## Problem
You want to extract or identify topics from the document.

## Step 5-1 Create the text data
Here is the text:


In [4]:
doc1 = "I am learning NLP, it is very interesting and exciting.it includes machine learning and deep learning"
doc2 = "My father is a data scientist and he is nlp expert"
doc3 = "My sister has good exposure into android development"
doc_complete = [doc1, doc2, doc3]
doc_complete

['I am learning NLP, it is very interesting and exciting.it includes machine learning and deep learning',
 'My father is a data scientist and he is nlp expert',
 'My sister has good exposure into android development']

## Step 5-2 Cleaning and preprocessing
Next, we clean it up:


In [6]:
# Install and import libraries
!pip install gensim
from nltk.corpus import stopwords
from nltk.stem.wordnet import WordNetLemmatizer
import string
# Text preprocessing as discussed in chapter 2
stop = set(stopwords.words('english'))
exclude = set(string.punctuation)
lemma = WordNetLemmatizer()



In [8]:
def clean(doc):
    stop_free = " ".join([i for i in doc.lower().split()if i not in stop])
    punc_free = "".join(ch for ch in stop_free if ch not in exclude)
    normalized = " ".join(lemma.lemmatize(word) for word in punc_free.split())
    return normalized

In [9]:
doc_clean = [clean(doc).split() for doc in doc_complete]
doc_clean

[['learning',
  'nlp',
  'interesting',
  'excitingit',
  'includes',
  'machine',
  'learning',
  'deep',
  'learning'],
 ['father', 'data', 'scientist', 'nlp', 'expert'],
 ['sister', 'good', 'exposure', 'android', 'development']]
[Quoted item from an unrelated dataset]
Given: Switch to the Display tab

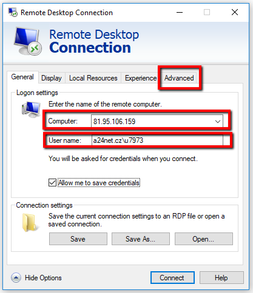Looking at the screenshot, I should [52, 78].
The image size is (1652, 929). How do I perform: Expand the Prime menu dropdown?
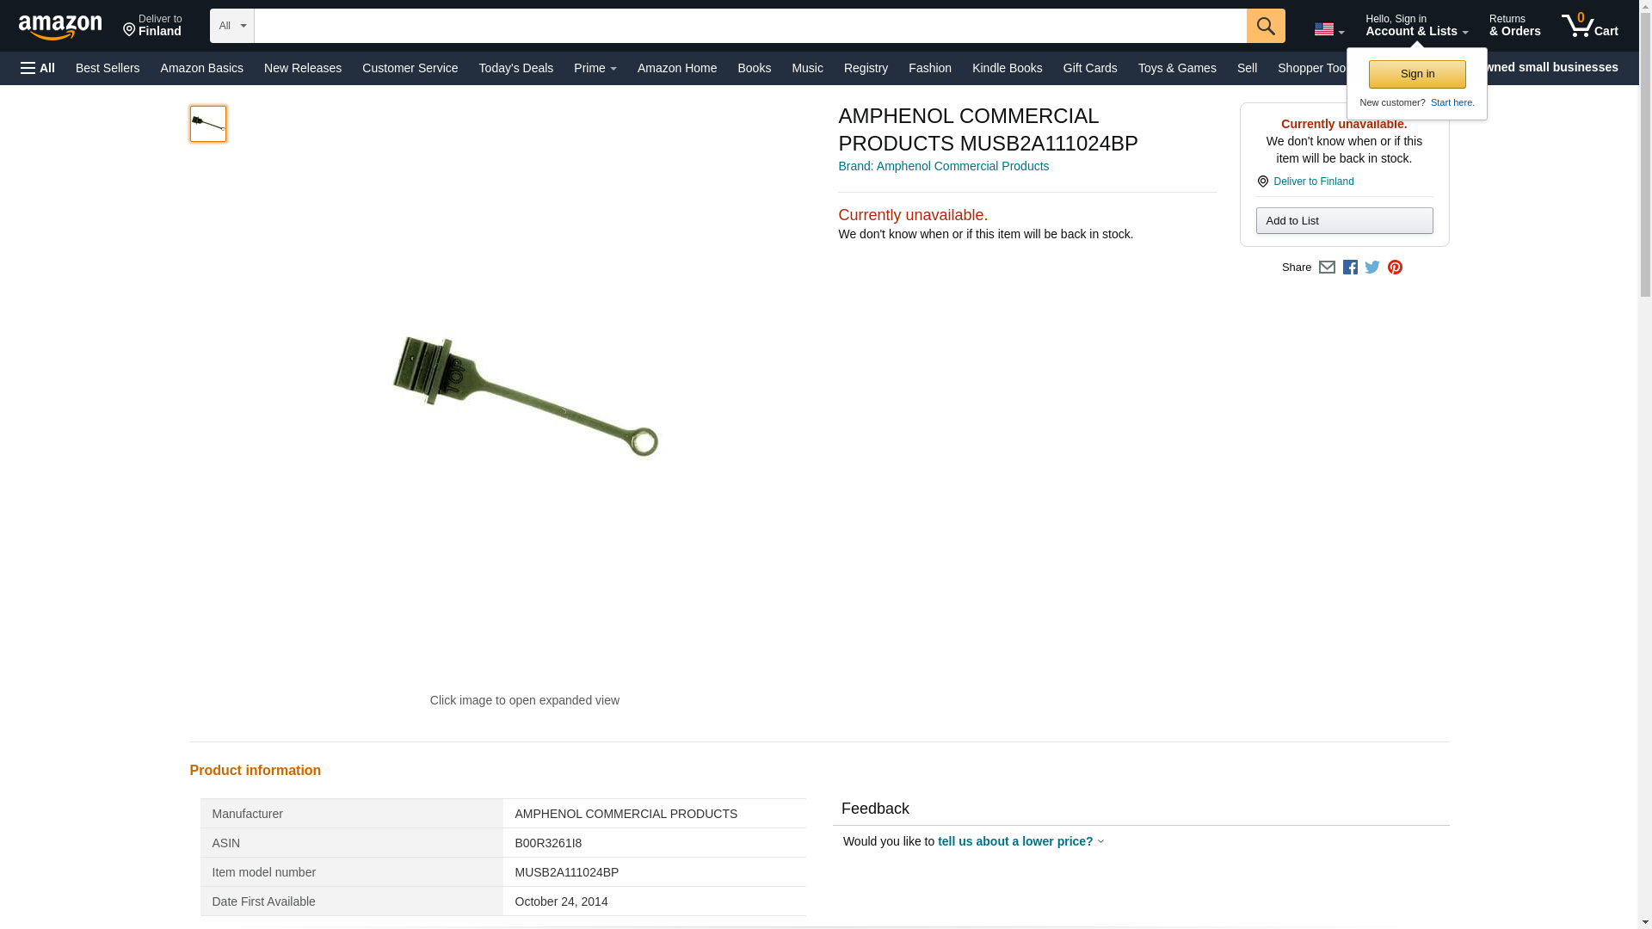(x=595, y=68)
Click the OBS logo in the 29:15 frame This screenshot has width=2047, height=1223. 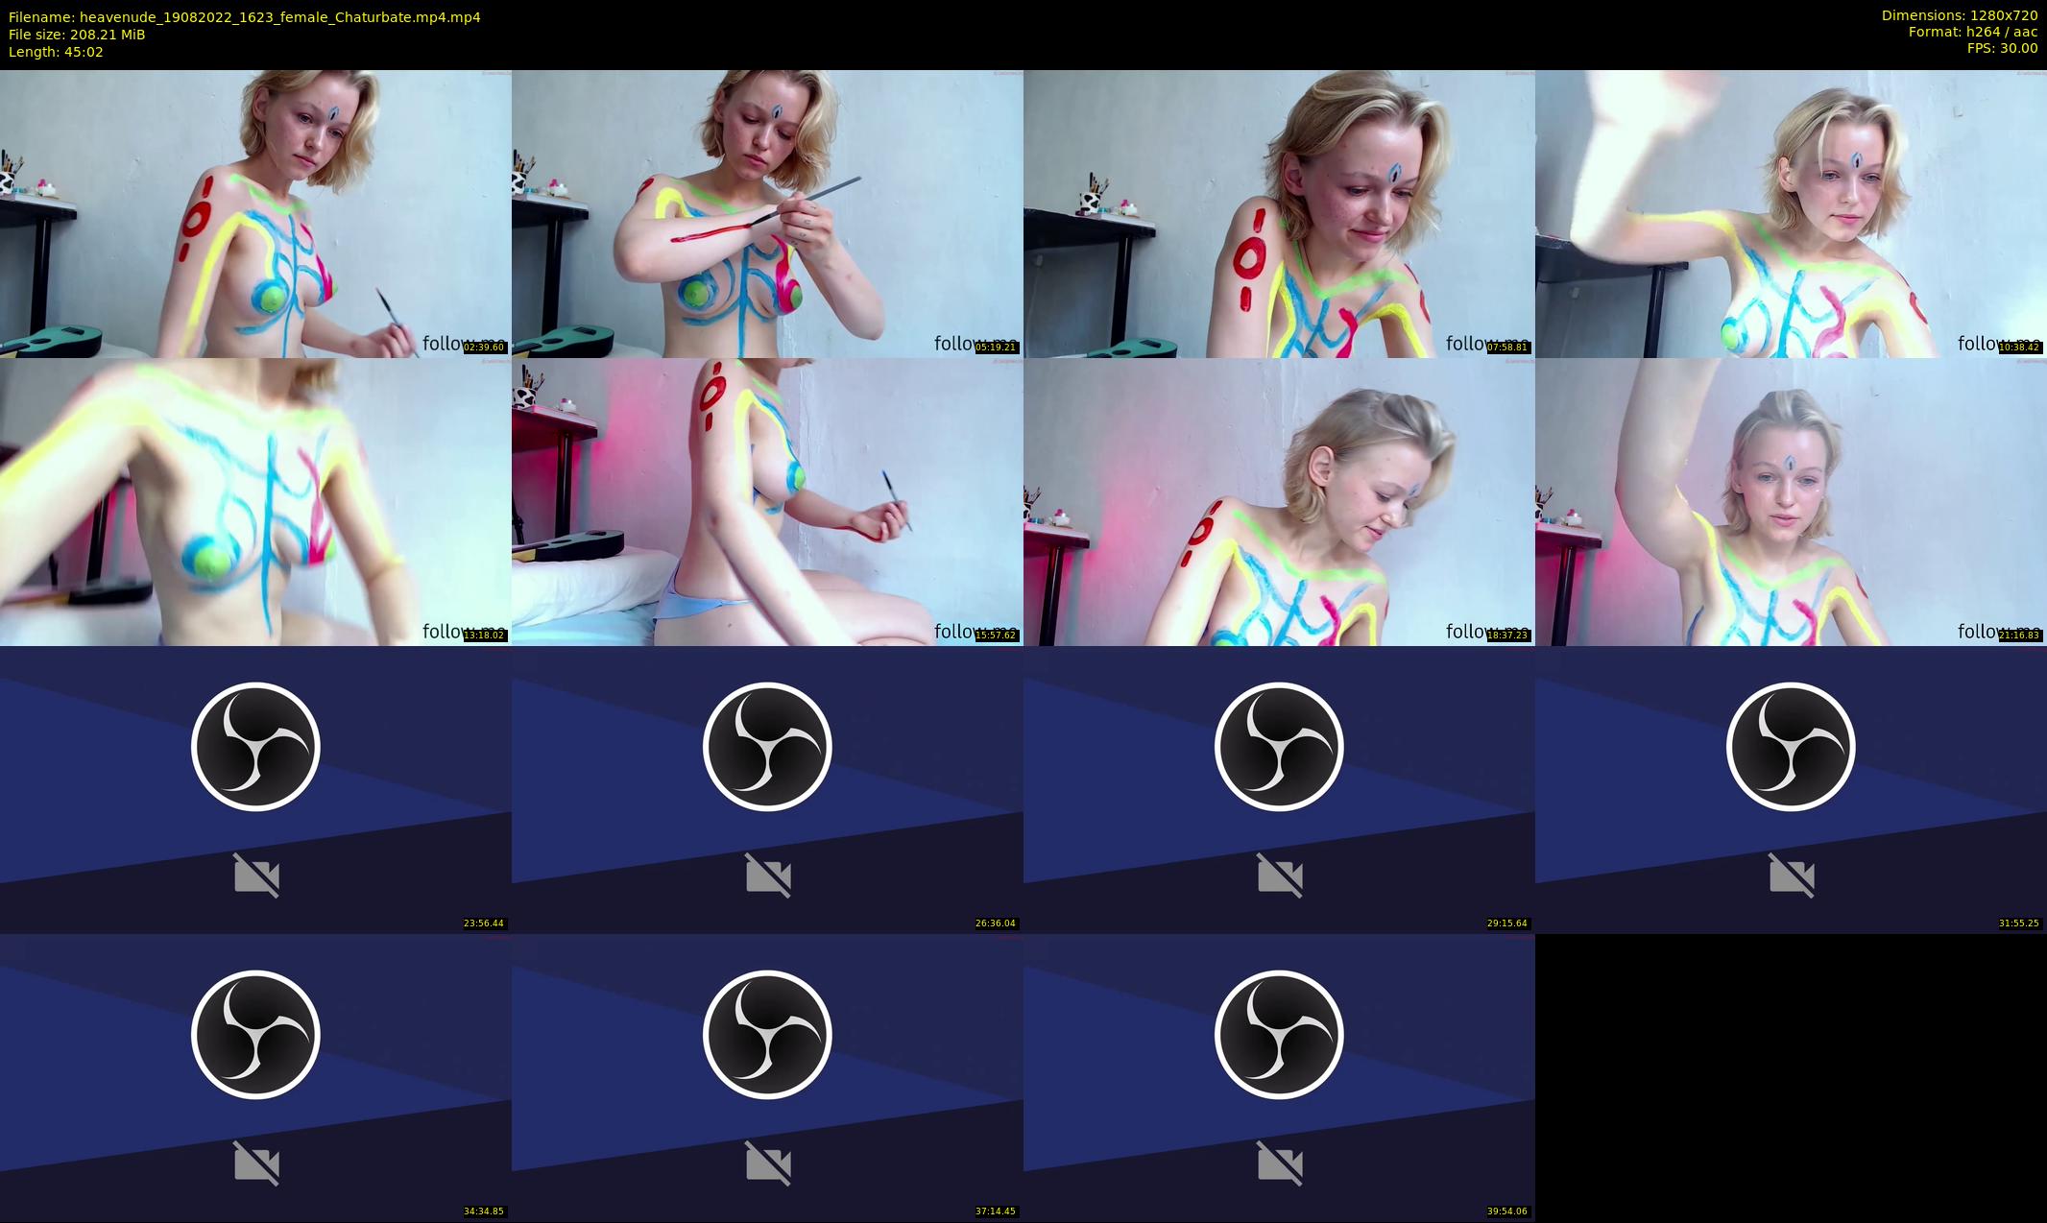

## Step 5-3 Preparing document term matrix
The code is below:


In [10]:
# Importing gensim
import gensim
from gensim import corpora

# Creating the term dictionary of our corpus, where every unique term is assigned an index.
dictionary = corpora.Dictionary(doc_clean)
# Converting a list of documents (corpus) into Document-Term Matrix using dictionary prepared above.
doc_term_matrix = [dictionary.doc2bow(doc) for doc in doc_clean]
doc_term_matrix

[[(0, 1), (1, 1), (2, 1), (3, 1), (4, 3), (5, 1), (6, 1)],
 [(6, 1), (7, 1), (8, 1), (9, 1), (10, 1)],
 [(11, 1), (12, 1), (13, 1), (14, 1), (15, 1)]]

## Step 5-4 LDA model
The final part is to create the LDA model:


In [11]:
# Creating the object for LDA model using gensim library
Lda = gensim.models.ldamodel.LdaModel

# Running and Training LDA model on the document term matrix for 3 topics.
ldamodel = Lda(doc_term_matrix, num_topics=3, id2word =dictionary, passes=50)

# Results
print(ldamodel.print_topics())

[(0, '0.173*"learning" + 0.121*"nlp" + 0.069*"deep" + 0.069*"includes" + 0.069*"interesting" + 0.069*"machine" + 0.069*"excitingit" + 0.069*"scientist" + 0.069*"data" + 0.069*"father"'), (1, '0.129*"android" + 0.129*"sister" + 0.129*"exposure" + 0.129*"development" + 0.129*"good" + 0.032*"father" + 0.032*"expert" + 0.032*"data" + 0.032*"scientist" + 0.032*"nlp"'), (2, '0.063*"data" + 0.063*"scientist" + 0.063*"father" + 0.063*"expert" + 0.063*"nlp" + 0.062*"deep" + 0.062*"interesting" + 0.062*"includes" + 0.062*"excitingit" + 0.062*"machine"')]